First, not every person or business has the same exposures to loss. Most homeowners do not own a dump truck used in a business; the owner of the dump truck might not have employees to insure for jobsite injuries; the employer with a dozen employees might not own the building it occupies. Imagine if there were one insurance policy that covered all of these exposures — it would be hundreds of pages long and very complex. Therefore, over time insurance companies have developed different policies for different exposures — auto, home, business liability, and so on. The homeowner’s policy excludes losses that the auto policy should cover, personal policies exclude losses that business policies should cover, and vice versa.
Related to this are the issues of cost and choice. Standard insurance policies contain coverages that apply to large groups of households and businesses, but they do not cover every possibility. Those with additional needs have coverage options to choose from. For example, homeowner’s policies do not cover damage caused by water backing up from an overflowing sump or drain, but households that have basements with sumps or drains have the option of buying this coverage. Households without a basement do not have to buy it. This affords the buyer choices but does not force coverage on those who do not need or want it.
Furthermore, exclusions reduce the cost of the insurance policy. Every coverage comes with an associated cost — the company must factor in the costs of potential claims, expenses and profit for that coverage.
The more coverages a policy provides, the higher its premium will be. Without exclusions, people and businesses would be forced to pay for coverages they do not need. Exclusions help keep the premium affordable.
Finally, certain types of losses are uninsurable. Insurance companies cannot accurately predict when certain types of losses will happen, and the potential loss amounts are too large for them to absorb. For example, almost all policies exclude losses suffered as the result of a war or a nuclear accident. These events would cause massive losses beyond the abilities of insurance companies to pay. Other losses are not insurable as a matter of common sense. Because the purpose of insurance is to pay for losses from accidents, it will not cover most losses that a person intentionally causes.

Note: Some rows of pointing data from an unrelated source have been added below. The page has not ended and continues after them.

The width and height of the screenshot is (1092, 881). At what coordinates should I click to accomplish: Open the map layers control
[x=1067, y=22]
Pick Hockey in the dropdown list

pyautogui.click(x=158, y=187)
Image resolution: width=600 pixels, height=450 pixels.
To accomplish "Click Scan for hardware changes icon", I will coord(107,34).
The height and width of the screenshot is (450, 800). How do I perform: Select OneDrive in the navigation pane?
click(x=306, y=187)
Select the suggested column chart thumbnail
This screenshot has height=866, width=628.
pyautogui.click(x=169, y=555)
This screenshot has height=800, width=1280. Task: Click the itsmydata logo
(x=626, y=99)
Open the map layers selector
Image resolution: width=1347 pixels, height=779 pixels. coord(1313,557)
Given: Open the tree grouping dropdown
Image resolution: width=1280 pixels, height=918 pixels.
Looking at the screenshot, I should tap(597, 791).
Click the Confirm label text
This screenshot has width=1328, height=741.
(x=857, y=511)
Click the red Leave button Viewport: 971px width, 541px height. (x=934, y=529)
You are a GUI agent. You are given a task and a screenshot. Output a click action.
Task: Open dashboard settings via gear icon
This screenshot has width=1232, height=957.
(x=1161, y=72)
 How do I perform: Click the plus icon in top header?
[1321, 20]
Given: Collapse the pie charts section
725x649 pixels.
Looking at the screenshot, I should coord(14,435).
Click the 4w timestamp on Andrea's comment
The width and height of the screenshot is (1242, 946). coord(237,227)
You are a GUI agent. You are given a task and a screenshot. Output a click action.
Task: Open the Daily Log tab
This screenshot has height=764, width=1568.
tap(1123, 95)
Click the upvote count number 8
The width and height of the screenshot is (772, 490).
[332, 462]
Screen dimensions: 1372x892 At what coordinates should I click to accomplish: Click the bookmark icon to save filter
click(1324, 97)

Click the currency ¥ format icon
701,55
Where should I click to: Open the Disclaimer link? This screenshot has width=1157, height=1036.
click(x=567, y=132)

Because every household or business’s circumstances are different, standard policies might not provide all the coverage necessary for proper protection. Properties in flood-prone areas, businesses that have a lot of contracts with other businesses, and individuals who post to online message boards may all lack important coverage. Consultation with a professional insurance agent will help determine whether more coverage is needed, whether it is available, and how much it will cost. The time to find out the availability and cost of coverage is before the loss occurs.